**Task directions:**
Scan the records below. List lines holding "search".

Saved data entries
————
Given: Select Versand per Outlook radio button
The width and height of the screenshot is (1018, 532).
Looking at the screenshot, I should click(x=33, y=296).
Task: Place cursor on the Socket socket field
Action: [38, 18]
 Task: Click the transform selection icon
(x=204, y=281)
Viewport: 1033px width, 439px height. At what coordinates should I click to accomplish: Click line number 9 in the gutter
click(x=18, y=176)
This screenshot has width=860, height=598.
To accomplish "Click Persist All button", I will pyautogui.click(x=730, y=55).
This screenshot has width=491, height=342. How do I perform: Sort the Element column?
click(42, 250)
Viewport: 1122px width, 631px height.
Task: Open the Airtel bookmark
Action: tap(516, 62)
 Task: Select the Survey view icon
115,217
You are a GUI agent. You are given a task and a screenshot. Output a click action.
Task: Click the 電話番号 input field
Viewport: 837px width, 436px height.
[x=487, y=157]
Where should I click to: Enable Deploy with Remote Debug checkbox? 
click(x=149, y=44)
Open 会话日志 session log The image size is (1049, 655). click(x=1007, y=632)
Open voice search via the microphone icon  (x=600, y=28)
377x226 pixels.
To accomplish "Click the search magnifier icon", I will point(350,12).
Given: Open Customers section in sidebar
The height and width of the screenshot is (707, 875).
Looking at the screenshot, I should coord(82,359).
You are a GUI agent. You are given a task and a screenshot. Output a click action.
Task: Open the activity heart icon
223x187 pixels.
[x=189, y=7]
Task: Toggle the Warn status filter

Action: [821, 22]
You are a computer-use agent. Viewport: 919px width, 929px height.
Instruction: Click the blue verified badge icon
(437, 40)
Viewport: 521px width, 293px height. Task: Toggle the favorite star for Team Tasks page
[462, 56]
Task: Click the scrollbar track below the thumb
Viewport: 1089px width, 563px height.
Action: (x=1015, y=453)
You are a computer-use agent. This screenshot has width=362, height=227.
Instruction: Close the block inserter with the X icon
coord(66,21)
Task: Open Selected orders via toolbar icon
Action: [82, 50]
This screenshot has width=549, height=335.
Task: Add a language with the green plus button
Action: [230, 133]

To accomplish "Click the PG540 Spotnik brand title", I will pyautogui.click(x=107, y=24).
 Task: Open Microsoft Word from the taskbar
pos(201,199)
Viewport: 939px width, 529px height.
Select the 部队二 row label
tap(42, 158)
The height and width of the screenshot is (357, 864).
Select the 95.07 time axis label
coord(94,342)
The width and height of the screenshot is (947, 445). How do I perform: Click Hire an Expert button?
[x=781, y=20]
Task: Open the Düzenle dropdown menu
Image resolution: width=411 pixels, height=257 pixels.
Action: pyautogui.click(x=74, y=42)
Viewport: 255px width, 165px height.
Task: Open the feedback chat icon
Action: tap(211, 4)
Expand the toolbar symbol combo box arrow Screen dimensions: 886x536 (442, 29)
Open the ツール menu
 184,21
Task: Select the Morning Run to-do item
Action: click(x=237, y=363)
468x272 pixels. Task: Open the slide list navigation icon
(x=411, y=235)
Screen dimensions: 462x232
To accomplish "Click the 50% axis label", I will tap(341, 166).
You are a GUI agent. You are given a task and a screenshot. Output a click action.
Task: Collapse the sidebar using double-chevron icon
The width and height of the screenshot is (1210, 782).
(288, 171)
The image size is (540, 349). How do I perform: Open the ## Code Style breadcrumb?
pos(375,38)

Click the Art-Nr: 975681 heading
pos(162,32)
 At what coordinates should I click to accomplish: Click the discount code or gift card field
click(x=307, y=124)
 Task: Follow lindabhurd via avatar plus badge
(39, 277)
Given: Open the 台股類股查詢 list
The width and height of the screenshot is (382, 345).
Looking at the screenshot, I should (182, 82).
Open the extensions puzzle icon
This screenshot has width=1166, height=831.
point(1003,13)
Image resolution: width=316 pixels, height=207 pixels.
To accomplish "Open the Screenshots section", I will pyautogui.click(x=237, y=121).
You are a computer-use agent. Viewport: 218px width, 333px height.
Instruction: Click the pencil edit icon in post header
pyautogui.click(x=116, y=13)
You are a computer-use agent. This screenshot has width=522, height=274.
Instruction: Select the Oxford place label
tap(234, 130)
————
**Your solution:**
Open voice search via the microphone icon  (x=600, y=28)
To accomplish "Click the search magnifier icon", I will point(350,12).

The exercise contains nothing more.